**Task item:**
Leave out the pictures, and print exactly the lines from the one holding "How do I perform: Click" through the last line of the material.

**Source records:**
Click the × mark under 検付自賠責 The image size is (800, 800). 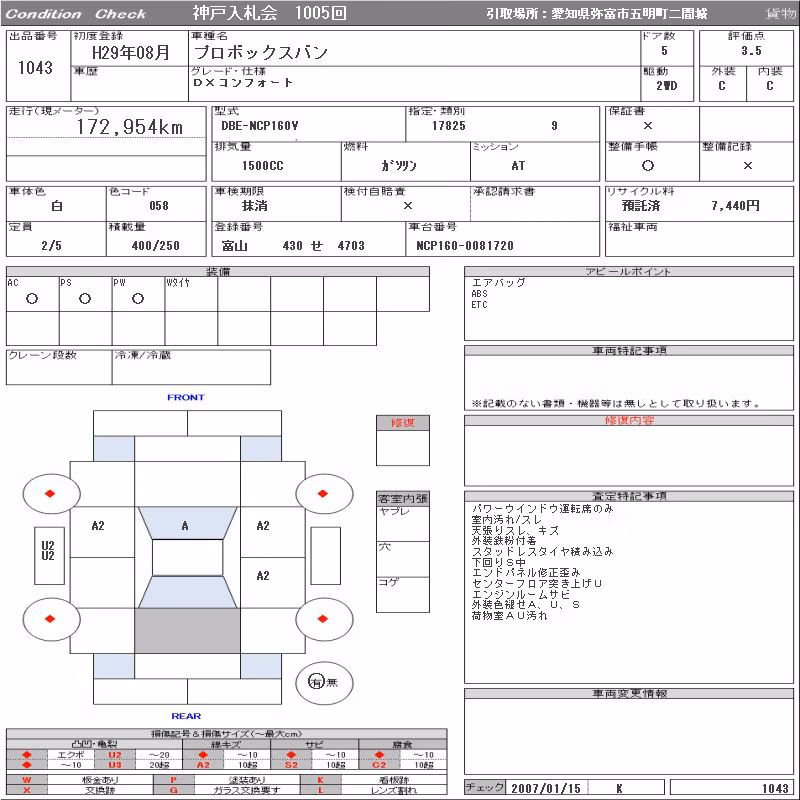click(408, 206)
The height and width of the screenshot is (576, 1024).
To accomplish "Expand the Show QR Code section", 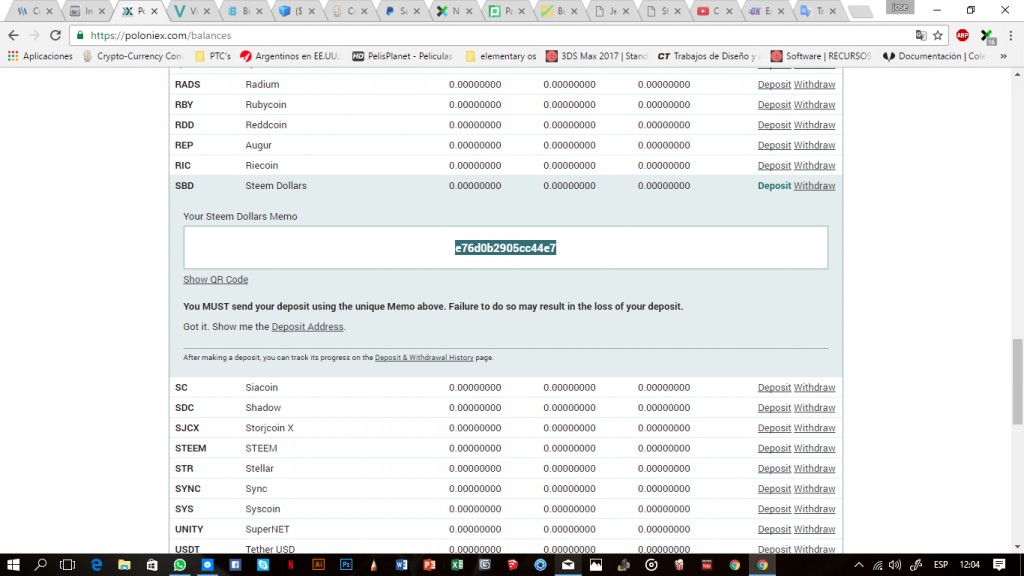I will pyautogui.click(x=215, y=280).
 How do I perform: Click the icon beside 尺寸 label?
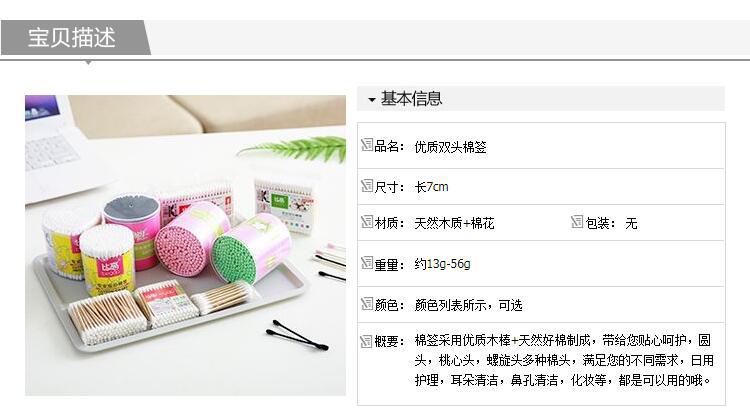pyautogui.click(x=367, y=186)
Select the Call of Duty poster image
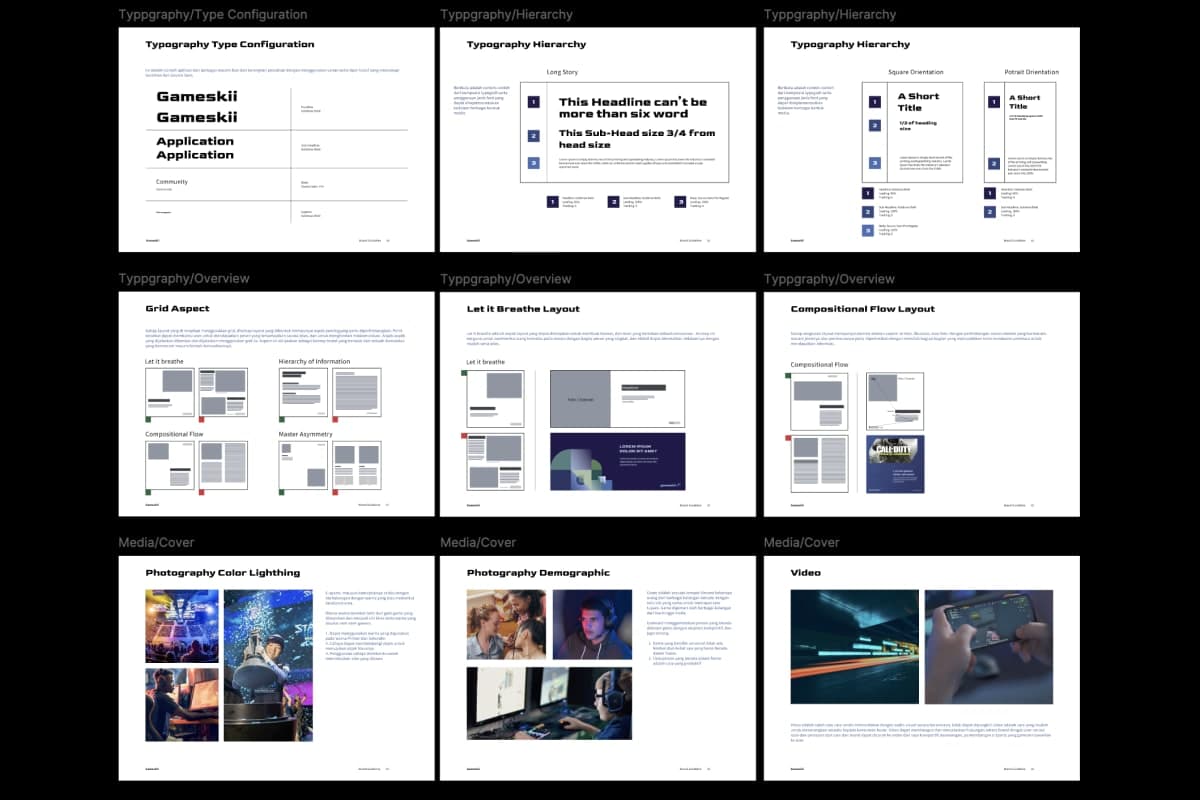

**Answer to this task:**
 How do I perform: Click the icon beside 尺寸 label?
pyautogui.click(x=367, y=186)
Select the Call of Duty poster image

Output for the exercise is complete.